John Cooper a engagé deux T53, nouvelles monoplaces qui ont fait leurs débuts à Silverstone deux semaines plus tôt à l'occasion de l'International Trophy (hors championnat), Jack Brabham s'étant alors classé second à quelques encablures de la Lotus d'Innes Ireland[1]. Plus basse et plus légère que la T51 dont elle dérive, disposant en outre d'une boîte de vitesses à cinq rapports, la T53 s'est révélée d'emblée compétitive.
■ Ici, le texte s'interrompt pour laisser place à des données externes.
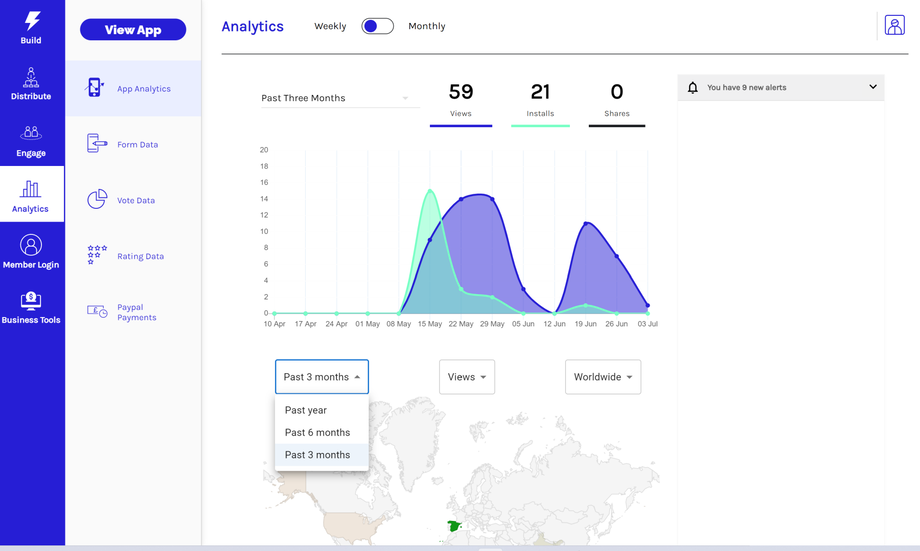Go to the Engage section icon
The width and height of the screenshot is (920, 551).
(31, 133)
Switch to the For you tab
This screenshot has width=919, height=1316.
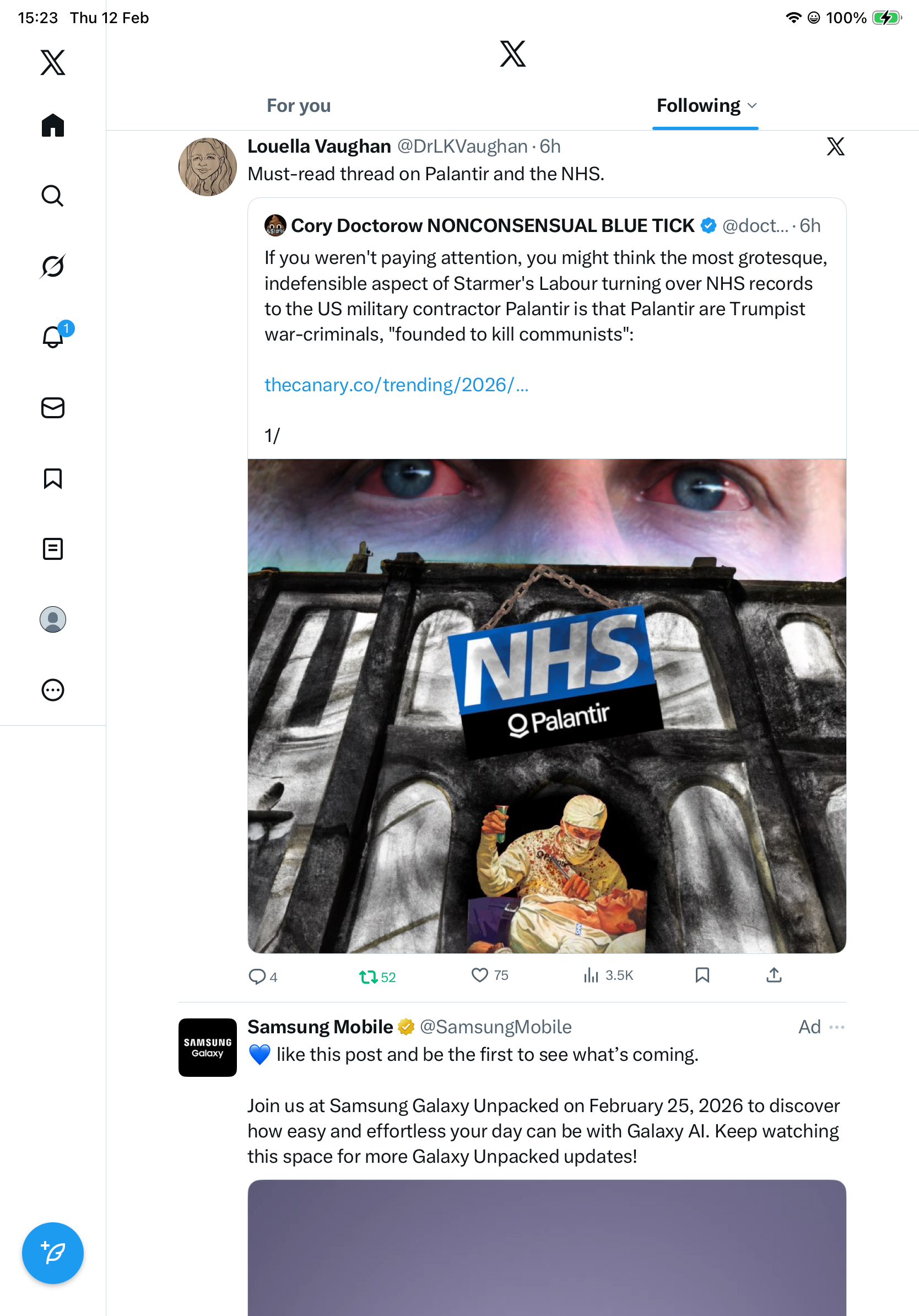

Elle est équipée de la dernière version du moteur 4 cylindres Coventry Climax FPF (monté en position centrale arrière), qui développe 243 chevaux à 6 800 tr/min, offrant un excellent rapport poids/puissance à cette voiture accusant 460 kg sur la balance avec eau et huile, carburant exclu[2]. Premier pilote de l'équipe, Brabham est secondé par Bruce McLaren.
- Cooper T51 privées
Dirigée par Alfred Moss, l'équipe Yeoman Credit (anciennement BRP) vient en soutien de l'usine, avec deux T51 de la saison passée (485 kg, moteur Climax FPF de 240 chevaux). Les pilotes sont Tony Brooks et Chris Bristow, ce dernier remplaçant Harry Schell disparu accidentellement à Silverstone deux semaines auparavant, lors des essais de l'International Trophy[3]. Deux autres T51 à moteur Climax sont également présentes : Roy Salvadori pilote celle d'High Efficiency Motors, Bruce Halford celle de Fred Tuck Cars. La Scuderia Centro Sud, qui utilise des moteurs quatre cylindres Maserati développant également 240 chevaux[4], a engagé trois T51 pour Masten Gregory, Ian Burgess et Maurice Trintignant.
- Cooper Castellotti
Nommée Scuderia Eugenio Castellotti en mémoire du pilote disparu trois ans plus tôt, cette équipe italienne, soutenue par Enzo Ferrari dont le but est de mieux appréhender la technique du moteur central arrière, a adapté un moteur de Ferrari 555 (quatre cylindres, 250 chevaux à 6500 tr/min[5]) et une boîte de vitesses Colotti à cinq rapports sur un châssis T51. La Cooper Castellotti (de fait une Cooper-Ferrari) débute à Monaco aux mains de Giorgio Scarlatti. Son coéquipier Gino Munaron est pilote de réserve, un seul modèle étant pour l'heure achevé[6].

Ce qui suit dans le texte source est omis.